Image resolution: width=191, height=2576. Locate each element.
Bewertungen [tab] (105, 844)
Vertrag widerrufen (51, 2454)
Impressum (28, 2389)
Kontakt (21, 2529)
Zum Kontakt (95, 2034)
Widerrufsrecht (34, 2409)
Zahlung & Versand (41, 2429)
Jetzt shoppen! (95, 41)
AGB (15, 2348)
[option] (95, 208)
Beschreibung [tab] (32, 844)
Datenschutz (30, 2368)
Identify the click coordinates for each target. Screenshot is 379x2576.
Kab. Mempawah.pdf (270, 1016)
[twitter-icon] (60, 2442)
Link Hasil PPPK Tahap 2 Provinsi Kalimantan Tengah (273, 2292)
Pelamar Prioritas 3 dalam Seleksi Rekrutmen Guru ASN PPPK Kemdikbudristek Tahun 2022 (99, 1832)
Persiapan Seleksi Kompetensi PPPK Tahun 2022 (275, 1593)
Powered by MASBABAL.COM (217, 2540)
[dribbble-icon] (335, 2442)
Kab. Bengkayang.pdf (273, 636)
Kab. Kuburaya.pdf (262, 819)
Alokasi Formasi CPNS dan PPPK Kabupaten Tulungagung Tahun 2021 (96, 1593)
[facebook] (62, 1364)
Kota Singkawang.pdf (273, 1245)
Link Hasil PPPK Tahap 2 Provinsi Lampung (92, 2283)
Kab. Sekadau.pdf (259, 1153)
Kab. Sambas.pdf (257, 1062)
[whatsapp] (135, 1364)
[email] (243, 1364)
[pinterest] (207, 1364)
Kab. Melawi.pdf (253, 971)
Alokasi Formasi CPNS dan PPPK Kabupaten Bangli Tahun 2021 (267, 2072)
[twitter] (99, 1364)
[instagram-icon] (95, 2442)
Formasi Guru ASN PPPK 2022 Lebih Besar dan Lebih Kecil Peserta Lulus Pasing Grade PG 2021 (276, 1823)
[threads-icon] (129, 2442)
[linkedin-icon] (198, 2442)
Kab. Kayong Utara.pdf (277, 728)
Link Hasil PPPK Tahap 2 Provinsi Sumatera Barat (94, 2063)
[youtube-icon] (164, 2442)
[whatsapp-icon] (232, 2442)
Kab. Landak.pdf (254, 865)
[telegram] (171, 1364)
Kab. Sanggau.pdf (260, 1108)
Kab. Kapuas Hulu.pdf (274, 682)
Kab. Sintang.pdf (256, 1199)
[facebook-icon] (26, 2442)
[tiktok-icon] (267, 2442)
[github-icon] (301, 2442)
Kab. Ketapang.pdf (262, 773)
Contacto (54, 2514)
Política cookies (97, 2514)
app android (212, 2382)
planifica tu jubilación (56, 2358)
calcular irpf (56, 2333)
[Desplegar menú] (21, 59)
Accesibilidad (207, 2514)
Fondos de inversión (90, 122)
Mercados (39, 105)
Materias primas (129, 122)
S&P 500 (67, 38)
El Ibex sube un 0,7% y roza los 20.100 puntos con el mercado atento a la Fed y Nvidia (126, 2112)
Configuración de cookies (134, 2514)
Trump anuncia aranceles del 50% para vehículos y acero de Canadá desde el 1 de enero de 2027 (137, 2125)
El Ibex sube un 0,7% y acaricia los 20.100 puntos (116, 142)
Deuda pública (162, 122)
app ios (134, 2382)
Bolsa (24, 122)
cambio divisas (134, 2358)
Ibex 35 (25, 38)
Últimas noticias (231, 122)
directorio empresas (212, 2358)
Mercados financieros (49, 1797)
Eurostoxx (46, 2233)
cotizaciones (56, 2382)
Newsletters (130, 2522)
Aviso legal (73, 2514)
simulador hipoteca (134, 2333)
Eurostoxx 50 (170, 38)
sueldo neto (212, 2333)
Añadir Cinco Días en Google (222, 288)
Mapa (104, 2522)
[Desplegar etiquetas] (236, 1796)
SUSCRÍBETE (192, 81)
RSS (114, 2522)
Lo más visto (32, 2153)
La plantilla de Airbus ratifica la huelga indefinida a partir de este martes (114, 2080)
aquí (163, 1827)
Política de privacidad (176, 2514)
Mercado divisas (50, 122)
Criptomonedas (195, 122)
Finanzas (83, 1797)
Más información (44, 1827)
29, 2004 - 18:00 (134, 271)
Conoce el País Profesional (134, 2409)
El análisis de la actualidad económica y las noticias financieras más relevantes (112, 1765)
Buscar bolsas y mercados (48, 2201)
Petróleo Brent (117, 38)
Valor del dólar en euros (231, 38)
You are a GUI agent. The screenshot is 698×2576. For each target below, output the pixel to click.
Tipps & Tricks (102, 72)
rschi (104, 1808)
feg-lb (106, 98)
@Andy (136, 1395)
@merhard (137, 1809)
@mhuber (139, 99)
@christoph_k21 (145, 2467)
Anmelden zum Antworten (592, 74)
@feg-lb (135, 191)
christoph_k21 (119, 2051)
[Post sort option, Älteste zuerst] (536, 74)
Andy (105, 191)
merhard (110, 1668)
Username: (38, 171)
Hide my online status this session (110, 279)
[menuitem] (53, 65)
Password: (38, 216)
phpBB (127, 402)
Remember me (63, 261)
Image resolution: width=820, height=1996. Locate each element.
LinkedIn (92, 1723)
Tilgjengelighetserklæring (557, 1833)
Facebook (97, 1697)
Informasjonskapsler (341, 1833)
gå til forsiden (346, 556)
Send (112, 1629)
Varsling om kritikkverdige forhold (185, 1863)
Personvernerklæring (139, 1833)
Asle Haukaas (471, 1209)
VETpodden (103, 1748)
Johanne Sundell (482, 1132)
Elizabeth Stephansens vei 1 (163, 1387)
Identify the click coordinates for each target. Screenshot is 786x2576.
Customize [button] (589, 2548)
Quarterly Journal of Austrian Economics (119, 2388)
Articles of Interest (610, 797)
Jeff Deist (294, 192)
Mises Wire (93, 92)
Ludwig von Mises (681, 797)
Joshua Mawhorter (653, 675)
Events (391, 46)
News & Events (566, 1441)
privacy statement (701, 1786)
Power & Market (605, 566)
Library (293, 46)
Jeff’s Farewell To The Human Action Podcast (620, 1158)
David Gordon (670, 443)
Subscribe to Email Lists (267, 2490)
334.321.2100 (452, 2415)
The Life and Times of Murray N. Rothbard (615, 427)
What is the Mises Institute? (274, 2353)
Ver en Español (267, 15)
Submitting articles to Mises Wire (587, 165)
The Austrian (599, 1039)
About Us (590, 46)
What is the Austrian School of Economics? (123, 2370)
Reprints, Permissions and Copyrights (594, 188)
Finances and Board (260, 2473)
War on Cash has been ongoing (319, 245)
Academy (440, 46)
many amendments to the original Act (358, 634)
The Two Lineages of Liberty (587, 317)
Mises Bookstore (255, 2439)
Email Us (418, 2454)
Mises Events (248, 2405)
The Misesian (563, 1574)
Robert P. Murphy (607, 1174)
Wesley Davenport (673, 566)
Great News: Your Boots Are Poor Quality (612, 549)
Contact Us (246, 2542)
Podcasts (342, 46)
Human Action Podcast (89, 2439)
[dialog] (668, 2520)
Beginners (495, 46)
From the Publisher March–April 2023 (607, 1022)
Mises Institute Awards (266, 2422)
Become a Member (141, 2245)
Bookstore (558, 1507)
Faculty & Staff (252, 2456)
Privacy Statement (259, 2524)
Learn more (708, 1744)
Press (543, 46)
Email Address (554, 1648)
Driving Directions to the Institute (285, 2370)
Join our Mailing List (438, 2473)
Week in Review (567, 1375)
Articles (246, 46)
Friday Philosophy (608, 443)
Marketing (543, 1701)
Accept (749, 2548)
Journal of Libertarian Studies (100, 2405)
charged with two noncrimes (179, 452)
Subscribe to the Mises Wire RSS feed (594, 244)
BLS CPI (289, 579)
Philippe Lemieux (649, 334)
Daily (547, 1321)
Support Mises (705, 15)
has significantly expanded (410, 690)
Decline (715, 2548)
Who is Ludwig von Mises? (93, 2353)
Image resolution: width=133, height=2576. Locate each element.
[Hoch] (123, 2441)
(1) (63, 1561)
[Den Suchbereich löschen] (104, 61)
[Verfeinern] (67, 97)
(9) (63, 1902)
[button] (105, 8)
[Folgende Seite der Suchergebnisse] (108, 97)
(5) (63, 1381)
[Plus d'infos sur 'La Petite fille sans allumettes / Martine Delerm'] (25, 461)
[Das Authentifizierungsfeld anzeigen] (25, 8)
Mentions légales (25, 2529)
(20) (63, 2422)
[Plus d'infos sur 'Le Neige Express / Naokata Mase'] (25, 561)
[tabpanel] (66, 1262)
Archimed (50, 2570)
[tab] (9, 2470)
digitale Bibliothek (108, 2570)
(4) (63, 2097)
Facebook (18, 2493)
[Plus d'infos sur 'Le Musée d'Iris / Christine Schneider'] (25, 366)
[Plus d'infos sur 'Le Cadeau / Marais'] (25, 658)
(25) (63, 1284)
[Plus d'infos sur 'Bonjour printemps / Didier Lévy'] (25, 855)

▸ Description of the task
Above are the entries. Copy exactly the part that opens with the line containing "Facebook (97, 1697)" and closes with the line containing "Wesley Davenport (673, 566)", and no more.

▸ Reply to the task
Facebook (97, 1697)
Informasjonskapsler (341, 1833)
gå til forsiden (346, 556)
Send (112, 1629)
Varsling om kritikkverdige forhold (185, 1863)
Personvernerklæring (139, 1833)
Asle Haukaas (471, 1209)
VETpodden (103, 1748)
Johanne Sundell (482, 1132)
Elizabeth Stephansens vei 1 (163, 1387)
Identify the click coordinates for each target. Screenshot is 786x2576.
Customize [button] (589, 2548)
Quarterly Journal of Austrian Economics (119, 2388)
Articles of Interest (610, 797)
Jeff Deist (294, 192)
Mises Wire (93, 92)
Ludwig von Mises (681, 797)
Joshua Mawhorter (653, 675)
Events (391, 46)
News & Events (566, 1441)
privacy statement (701, 1786)
Power & Market (605, 566)
Library (293, 46)
Jeff’s Farewell To The Human Action Podcast (620, 1158)
David Gordon (670, 443)
Subscribe to Email Lists (267, 2490)
334.321.2100 (452, 2415)
The Life and Times of Murray N. Rothbard (615, 427)
What is the Mises Institute? (274, 2353)
Ver en Español (267, 15)
Submitting articles to Mises Wire (587, 165)
The Austrian (599, 1039)
About Us (590, 46)
What is the Austrian School of Economics? (123, 2370)
Reprints, Permissions and Copyrights (594, 188)
Finances and Board (260, 2473)
War on Cash has been ongoing (319, 245)
Academy (440, 46)
many amendments to the original Act (358, 634)
The Two Lineages of Liberty (587, 317)
Mises Bookstore (255, 2439)
Email Us (418, 2454)
Mises Events (248, 2405)
The Misesian (563, 1574)
Robert P. Murphy (607, 1174)
Wesley Davenport (673, 566)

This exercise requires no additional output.